Talvez o maior teórico do socialismo como uma espécie de metamoral humanista pós-secular tenha sido Jean Jaurès, mais conhecido nos EUA por seu livro de 1911 A Socialist History of the French Revolution. Jaurès pesquisou os discursos dominantes da França da virada do século e os achou terrivelmente embrutecidos. O nacionalismo foi uma estratégia reacionária deliberada para evitar pensamentos de uma esfera superior. A religião oficial era uma força nociva cuja caridade tão alardeada simplesmente encobriu uma nova forma de opressão. E os espiritualismos em voga da época — como a  Teosofia, que atraiu as pessoas para longe da religião organizada para novos cultos pós-seculares – equivalia a misticismos diletantes, amortecendo a coragem das pessoas para enfrentar as lutas da vida real. Somente o socialismo, argumentou Jaurès, poderia emancipar a consciência humana e restaurar um senso de infinitas possibilidades humanas.


No final do século XX, uma das vozes mais fortes para um marxismo da consciência foi Isaac Deutscher, mais conhecido por suas biografias definitivas de Stalin e Trotsky. Judeu galego que optou pelo Partido Comunista Polaco ao invés do Bund, Deutscher estava numa posição única para observar tanto os desencantos do poder socialista de Estado no Oriente como o pessimismo da Nova Esquerda no Ocidente. Ele retornaria uma e outra vez a essa subjetividade humana fundamental no coração do marxismo. Deutscher observou que essa subjetividade humana, que já existe dentro de cada um de nós como potencial, é distorcida, esmagada e embrutecida pelo capitalismo. Literalmente reduz nossa personalidade, o que é prejudicial tanto para nosso bem-estar social quanto para nosso sustento econômico. A promessa do socialismo, para Deutscher, estava na expansão e reintegração de nossa personalidade – na redescoberta de partes de nós mesmos que haviam sido perdidas.

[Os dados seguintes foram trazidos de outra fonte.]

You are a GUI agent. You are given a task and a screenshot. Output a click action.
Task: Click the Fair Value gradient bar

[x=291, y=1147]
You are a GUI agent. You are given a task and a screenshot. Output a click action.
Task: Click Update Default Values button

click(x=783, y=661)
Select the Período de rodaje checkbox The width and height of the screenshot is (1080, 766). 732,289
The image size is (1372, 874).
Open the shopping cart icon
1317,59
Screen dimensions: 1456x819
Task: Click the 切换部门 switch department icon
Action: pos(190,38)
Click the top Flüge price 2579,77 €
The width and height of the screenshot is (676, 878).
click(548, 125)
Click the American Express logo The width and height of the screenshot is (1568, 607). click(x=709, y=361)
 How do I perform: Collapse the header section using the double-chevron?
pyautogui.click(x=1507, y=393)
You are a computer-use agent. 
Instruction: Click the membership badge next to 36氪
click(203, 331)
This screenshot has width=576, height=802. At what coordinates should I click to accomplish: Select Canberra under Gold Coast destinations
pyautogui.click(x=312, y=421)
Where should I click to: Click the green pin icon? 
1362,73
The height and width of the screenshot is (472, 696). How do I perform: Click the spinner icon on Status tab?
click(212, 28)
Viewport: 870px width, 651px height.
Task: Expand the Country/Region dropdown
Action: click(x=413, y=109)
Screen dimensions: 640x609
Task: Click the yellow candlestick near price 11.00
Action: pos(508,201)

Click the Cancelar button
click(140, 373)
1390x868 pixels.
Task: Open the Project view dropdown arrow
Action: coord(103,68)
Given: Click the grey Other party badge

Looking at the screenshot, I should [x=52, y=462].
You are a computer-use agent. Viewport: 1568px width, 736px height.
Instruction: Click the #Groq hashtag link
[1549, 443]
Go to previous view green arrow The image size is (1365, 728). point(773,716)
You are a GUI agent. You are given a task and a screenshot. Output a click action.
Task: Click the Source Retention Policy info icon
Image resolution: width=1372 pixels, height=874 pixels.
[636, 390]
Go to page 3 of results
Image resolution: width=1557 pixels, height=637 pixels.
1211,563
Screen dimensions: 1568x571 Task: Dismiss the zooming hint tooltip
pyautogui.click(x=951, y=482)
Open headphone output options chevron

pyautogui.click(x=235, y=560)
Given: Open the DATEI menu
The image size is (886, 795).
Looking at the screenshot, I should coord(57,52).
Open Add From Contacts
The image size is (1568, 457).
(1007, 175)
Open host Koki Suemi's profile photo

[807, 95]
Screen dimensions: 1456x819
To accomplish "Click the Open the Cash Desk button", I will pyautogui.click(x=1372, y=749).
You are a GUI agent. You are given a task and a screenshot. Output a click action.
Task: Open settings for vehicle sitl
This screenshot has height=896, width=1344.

Após o colapso da União Soviética, uma voz crítica para a esperança humanista socialista foi a física cubana Celia Hart . Filha da geração fundadora de revolucionários, Hart morreu tragicamente jovem em um acidente de carro – mas não antes de revigorar o que ela chamou de “bela batalha”. Crítica interna do socialismo de Estado cubano, ela, no entanto, defendeu o papel dos partidos políticos na “melhoria da humanidade” e adotou como slogan uma citação do poeta cubano José Martí: “a pátria é a humanidade”. Ela pediu um retorno às origens do socialismo e defendeu uma espécie de ecumenismo marxista – “precisamos de todos aqueles que disseram a verdade à humanidade”. Em 2016, pouco antes de sua morte, os escritos de Hart foram coletados em um volume em inglês intitulado, apropriadamente, Nunca é tarde demais para amar ou se rebelar .”

Nessas tradições e figuras, podemos ver um socialismo que procurou combater não apenas a escassez de bens materiais, mas a escassez de valores imateriais, humanistas, como respeito, estima e autorrealização. As questões da moral, da psique e da alma nunca foram relegadas às margens, porque cada uma é parte integrante do livre crescimento e florescimento do sujeito humano.

Espiritual, não religioso” é um clichê de nossos dias; nesta tradição, podemos substituí-lo pelo lema “socialista, não religioso” – e manter uma aspiração diferente: não o fim da história humana, mas seu verdadeiro começo.